Twenty minutes later, we were standing in the Gate room ready to go. The doctor came in and made what I thought was a joke about not having the kitchen sink, though I chose not to enunciate that since those were wasted words in my current state.

"Dial it up, Walter." She called out.

"Yes, ma'am… Sorry, Elizabeth." He said, then corrected when she pulled a face. As the blue washed over the room and SGC staff started walking the multitude of crates through the Gate, I was left standing at the foot of the ramp. Samantha standing in front of me with tears streaming down her face.

"Good bye, Jack." She sobbed and scrunched up her face much like she had five years ago when we hugged in her room before the stationary cupboard event. Pushing the pending pain aside, determined to use what were probably going to be my final English spoken words for her, I reached out and tangled our fingers of one hand together.

"No. See you later. Mei angelus." I replied, running my other hand through her hair, and drawing her lips to mine. Our kiss was much like it had been when I said good bye five years ago, only this time I was him. When I pulled back, she was audibly crying.

"My God, you're him. You're my Jack." She choked out and coughed, covering her mouth as another flurry of tears rushed down her face. "Four months, mister.
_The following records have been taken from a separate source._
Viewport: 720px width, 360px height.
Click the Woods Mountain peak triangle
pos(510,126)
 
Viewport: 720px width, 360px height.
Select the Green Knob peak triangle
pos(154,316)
Four. Don't make me wait a day longer." She said with a half attempted laugh that turned to more tears. Rather than offer empty promises, because I knew that those four months relied heavily on what was happening here rather than what Sam said had happened in her timeline, I smiled and replied with the best response I had to give.

"Yeah, sure you betcha." Then backed up and turned around, walking through the blue portal hoping it wasn't the last time I would see her.